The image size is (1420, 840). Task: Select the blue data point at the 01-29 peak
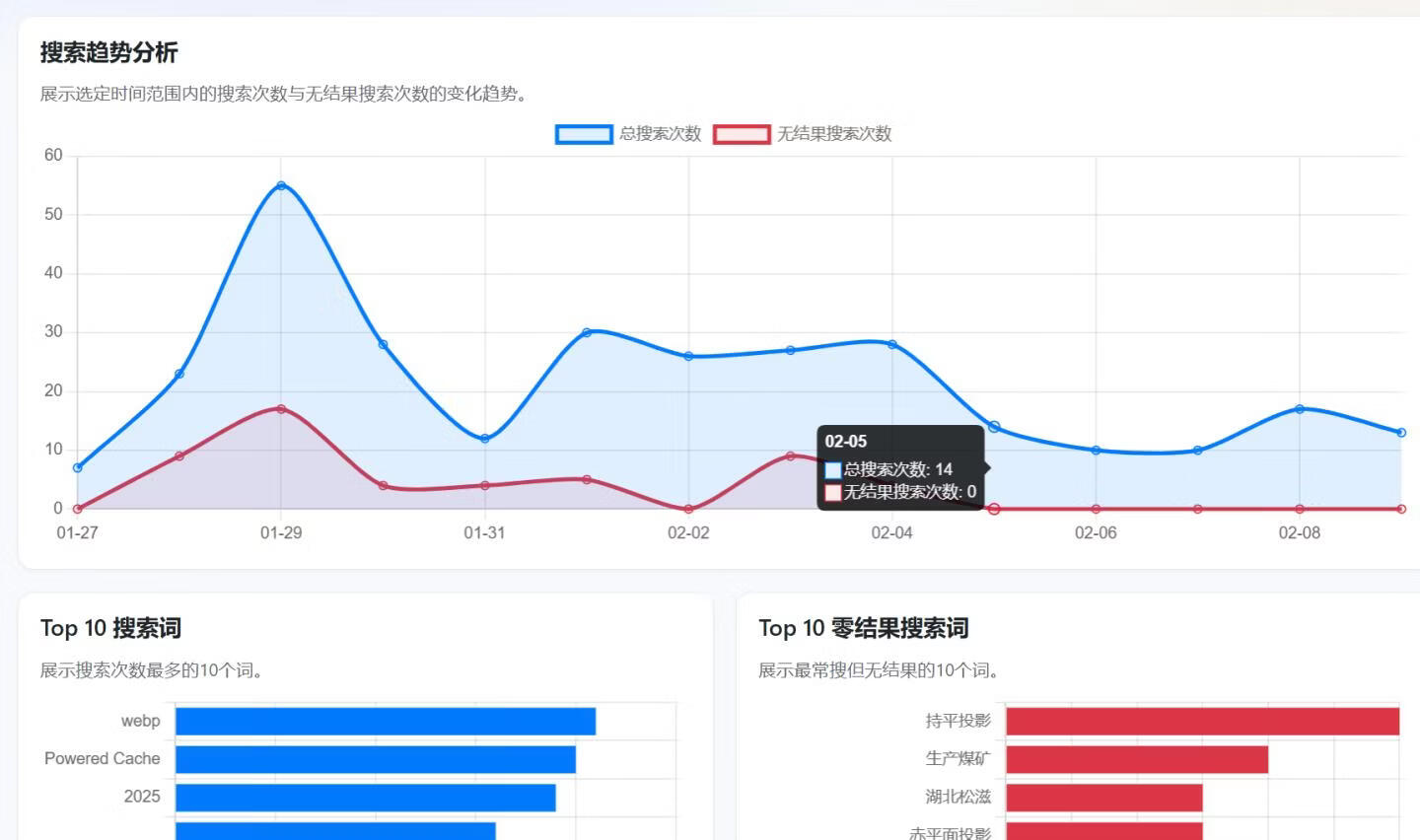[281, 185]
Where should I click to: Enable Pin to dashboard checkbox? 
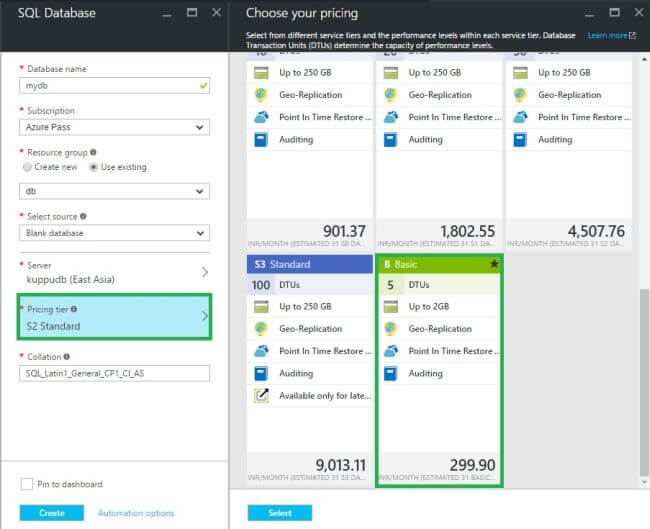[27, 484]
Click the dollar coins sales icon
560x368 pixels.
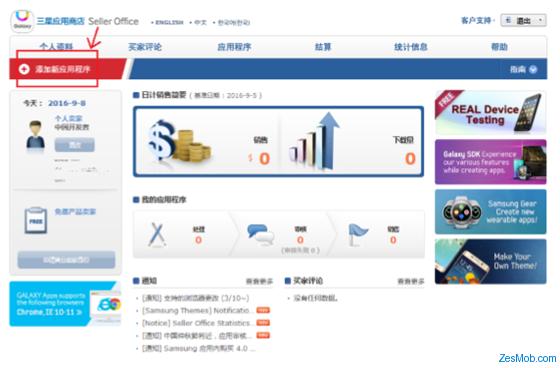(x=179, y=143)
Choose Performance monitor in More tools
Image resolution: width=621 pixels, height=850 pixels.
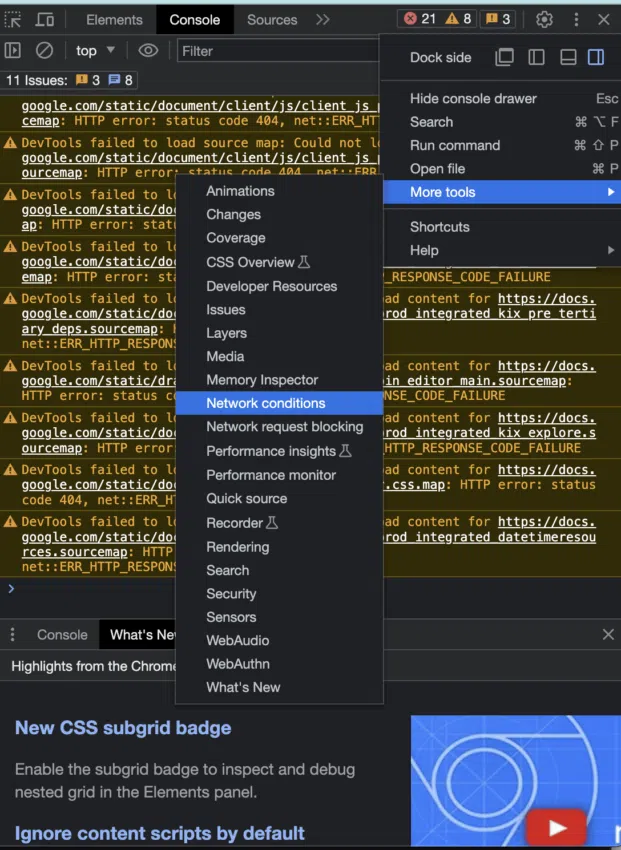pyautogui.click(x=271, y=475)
= = = =
> _WRITTEN TASK_: Could you return all of the records above word for word, leaving the pictures out of your answer?

> _SOLVED PROBLEM_:
The image size is (1420, 840). Task: Select the blue data point at the 01-29 peak
[281, 185]
Where should I click to: Enable Pin to dashboard checkbox? 
[27, 484]
Click the dollar coins sales icon
560x368 pixels.
(x=179, y=143)
Choose Performance monitor in More tools
Image resolution: width=621 pixels, height=850 pixels.
pyautogui.click(x=271, y=475)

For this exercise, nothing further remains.